## Ausgangstext

◆ ◆ ◆ ◆ ◆ ◆ ◆

Nach dieser mexicanischen Reise schon dämmerte in Sturz die Erkenntniß auf, daß die Abkömmlinge der spanischen und portungiesischen Eroberer unfähig seien, in Amerika die Träger einer Culturmission zu werden. Er kehrte nach Europa zurück, wo er sich in kurzer Zeit zum Techniker ausbildete, dann wandte er sich nach Brasilien, dessen weite Territorien und großer Bodenreichthum ihn mächtig anzogen. Hier hoffte er das geeignetste Arbeitsfeld für seine rüstige Thatkraft zu finden. Schon im Jahre 1825 befand sich Sturz in Brasilien, und das Schicksal der deutschen Ansiedler, welche vergebens bemüht waren, in Rio und anderen Provinzen mit heißem Klima sich eine behagliche Existenz zu erringen, ging ihm sehr zu Herzen.

Im Alter von dreißig Jahren stand der Unternehmungslustige als Chef-Ingenieur an der Spitze eines großen Silberbergbau-Betriebs, bei welchem etwa fünfhundert Negersklaven beschäftigt wurden. Ein großer Erfolg stand hier seiner Wirksamkeit zur Seite; er trug unendlich viel zur Entwickelung der industriellen Thätigkeit in Brasilien bei und erlangte Einfluß in den Regierungskreisen. Jene Periode seines Lebens ist bereits durch die philanthropischen Bestrebungen ausgezeichnet, welche später einen so großartigen Charakter annahmen. Er erleichterte nicht nur das Loos der Schwarzen, welche unter seiner Obhut standen, soviel seine Kraft es irgend vermochte, sondern er setzte auch eine lebhafte Agitation für die Abschaffung der Sclaverei in’s Werk, die leider an dem fanatischen Widerstand der Großgrundbesitzer und Klerikalen scheiterte.

◆ ◆ ◆ ◆ ◆ ◆ ◆

## Extrahierte Daten
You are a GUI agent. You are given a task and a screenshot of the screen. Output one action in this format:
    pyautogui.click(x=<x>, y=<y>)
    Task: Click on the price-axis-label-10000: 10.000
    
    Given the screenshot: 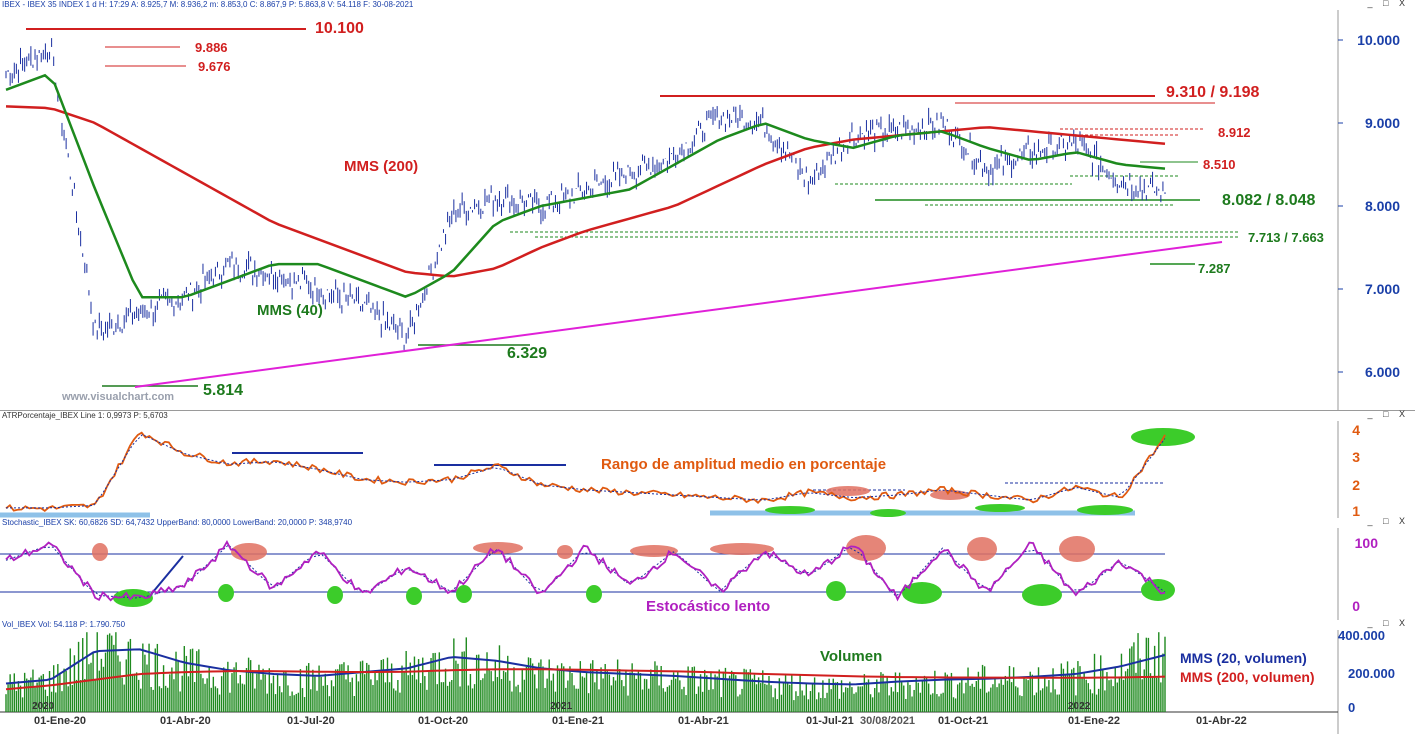 What is the action you would take?
    pyautogui.click(x=1378, y=40)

◆ ◆ ◆ ◆ ◆ ◆ ◆

## Anweisungen
**1.** In welchem Jahr befand sich Sturz laut dem Text über Sturz bereits in Brasilien?
**2.** Schreib den Text über Sturz nach seinem letzten Satz weiter.

## Nummerierte Antworten
**1.** Schon im Jahr 1825.

**2.**
Als der Strom deutscher Einwanderung sich immer mächtiger über die weiten Territorien Brasiliens ergoß, suchte Sturz denselben nach Kräften in die südlich gelegenen Provinzen mit gemäßigtem Klima zu lenken. Er hatte die Ueberzeugung gewonnen, daß in den heißen Länderstrichen Brasiliens nur der Neger die harten Arbeitslasten in den Pflanzungen, ohne Schaden zu nehmen, bewältigen könne, während der Deutsche nach kurzer Zeit zu Grunde gehe. Mit allen Mitteln, die ihm zu Gebote standen, wirkte er dahin, daß seine deutschen Landsleute sich in den gesunden Provinzen Rio Grande do Sul und Santa Catarina niederließen, wo denn auch in kurzer Zeit unter seiner Anleitung und Hülfe viele deutsche Ansiedlungen entstanden und zu hoher Blüthe gelangten.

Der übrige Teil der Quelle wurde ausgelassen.